2012年にイグノーベル賞を受賞した、おしゃべりな人を邪魔する装置「スピーチジャマー」を自作できる――。そんなキットが手に入るかもしれない「新型クラウドファンディング」のプラットフォームを講談社が開始しました。

その名は「ブルーバックス・アウトリーチ」。自然科学分野の研究者を応援するプラットフォームです。クラウドファンディングサービスが乱立する中、出版社が新たに始める狙いは何か、記者会見の内容から探ります。


研究者が製造から発送までしなくていい

ブルーバックス・アウトリーチは、一般的な購買型クラウドファンディングと同様に、目標金額に到達するとプロジェクトが成立し、支援者に商品やサービスが届けられる「All-or-Nothing型」がメイン。

しかし、大きく異なるのは、支援者に届けられる商品やサービスの受注、製造、発送までを講談社が手がける点です。第一事業戦略部副部長の長尾洋一郎さんは、「一般的なクラウドファンディングでは、製品を作って届けなければならない、個人情報を扱わなければならないことに、ハードルの高さを感じている研究者が多い」と説明します。

「ブルーバックス・アウトリーチは、起案者(研究者)と支援者を直接結ぶ矢印が一本もありません。講談社が商品を研究者のみなさんと一緒に作り、講談社が販売元となって、個人情報の取扱いや、資金の決済など一手に引き受けます。出版社が研究者から原稿をいただいて本を作るのと近いです」

注文が集まったら実際に作る方式で、厳密に言うとクラウドファンディング的な予約の仕組みを用いた「完全受注生産のECサイト」。この方式を活用することでメジャーな市場を狙う書籍とは異なり、ニッチな分野の研究にも新たな資金の流れを作ることができるといいます。

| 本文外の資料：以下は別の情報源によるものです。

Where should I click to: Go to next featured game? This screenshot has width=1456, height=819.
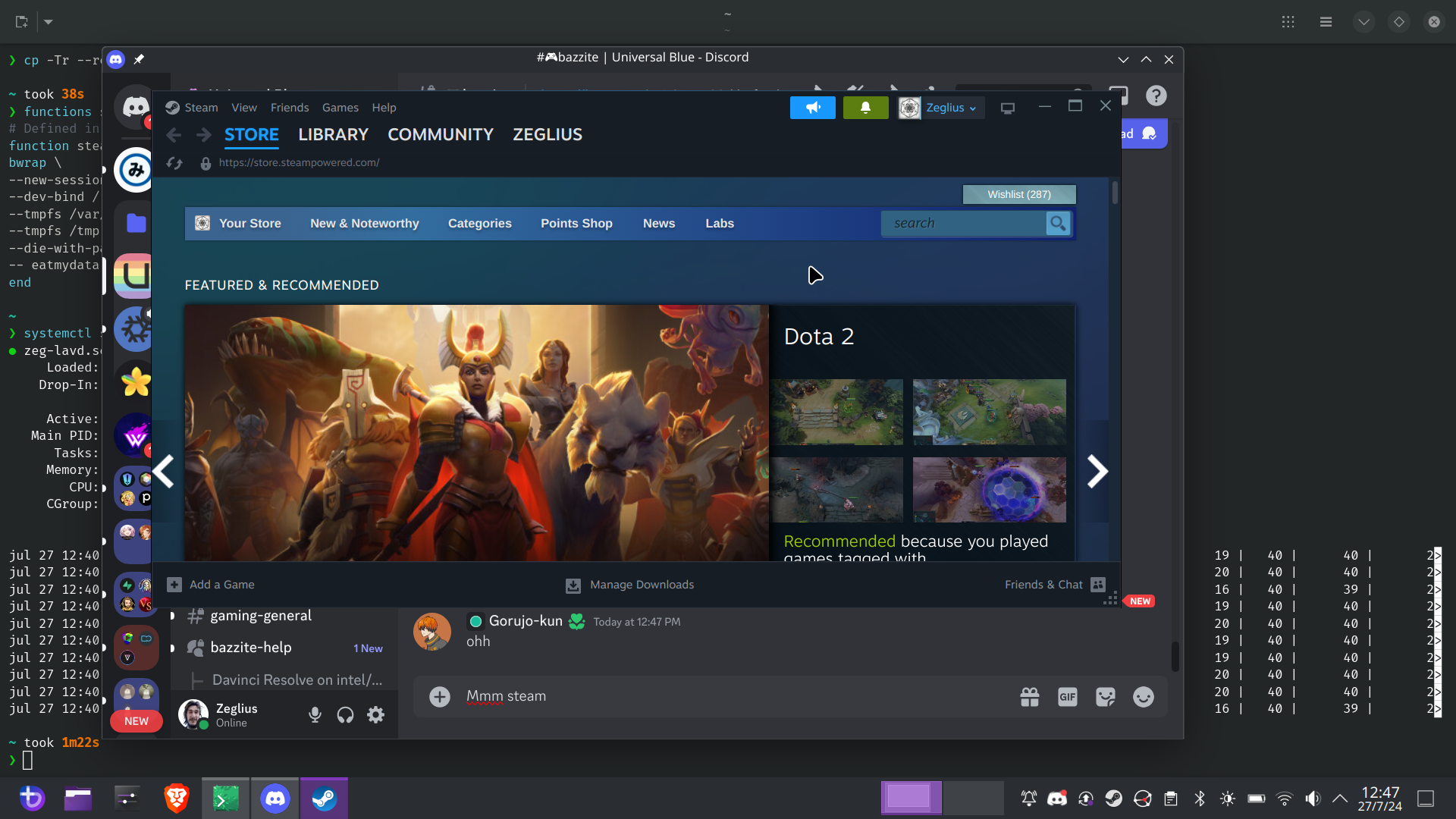(x=1097, y=471)
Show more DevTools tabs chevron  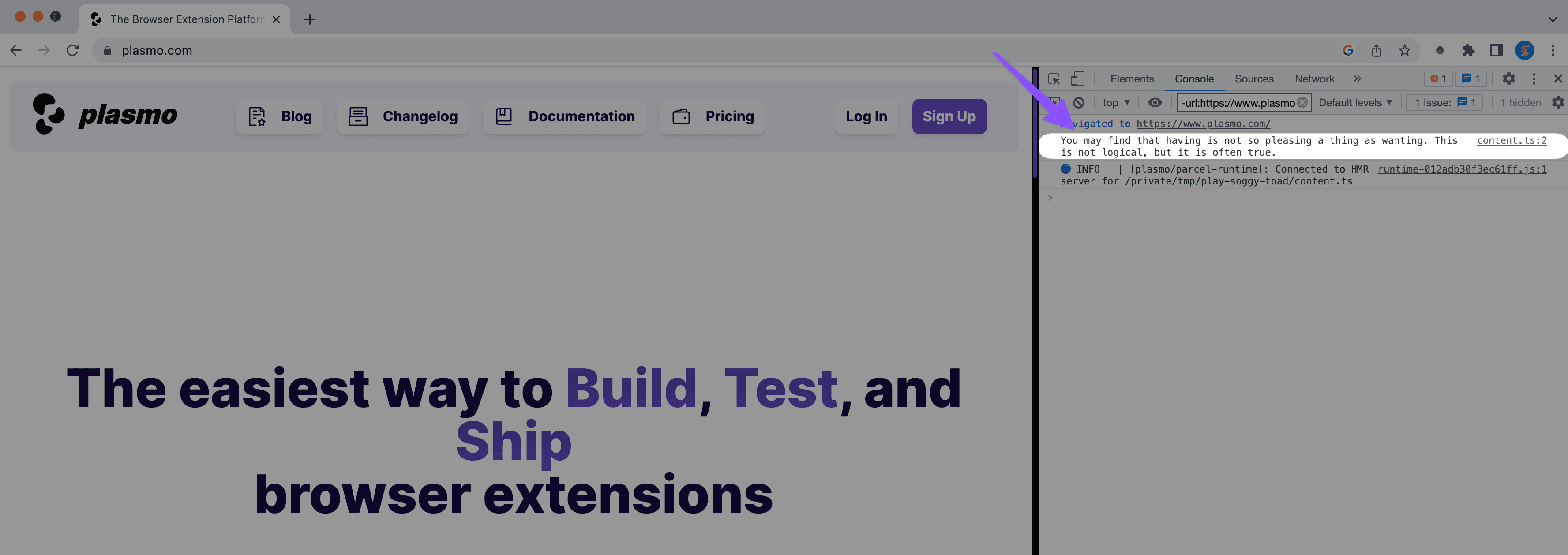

プロジェクトの公開までは、(1)研究者がサイト上から申し込み(2)編集者と相談しながら企画・商品開発(3)プロジェクトページを作成、という流れです。応募は大学に所属する研究者に限定していません。

イグノーベル賞の「スピーチジャマー」をキット化

7月26日には、スピーチジャマーでイグノーベル賞を受賞した津田塾大学の栗原一貴教授と、はこだてみらい大学の塚田浩二准教授の研究を応援するプロジェクトがオープンする予定です。

1つは「実用化は難しい」とも言われていた、スピーチジャマーをキット化するという内容です。スピーチジャマーは、ある人が話している音声を、少しだけ遅らせて本人に聞かせるとしゃべれなくなることを利用した装置。キット化して教育などに使ってもらうことを検討中といいます。

もう1つは、研究自体を支援する内容です。研究報告書、研究発表の動画を閲覧する権利、研究日記のメルマガなどに加え、9月に米国で開催されるイグノーベル賞の授賞式を栗原教授がリポートする、というリワードを想定しています。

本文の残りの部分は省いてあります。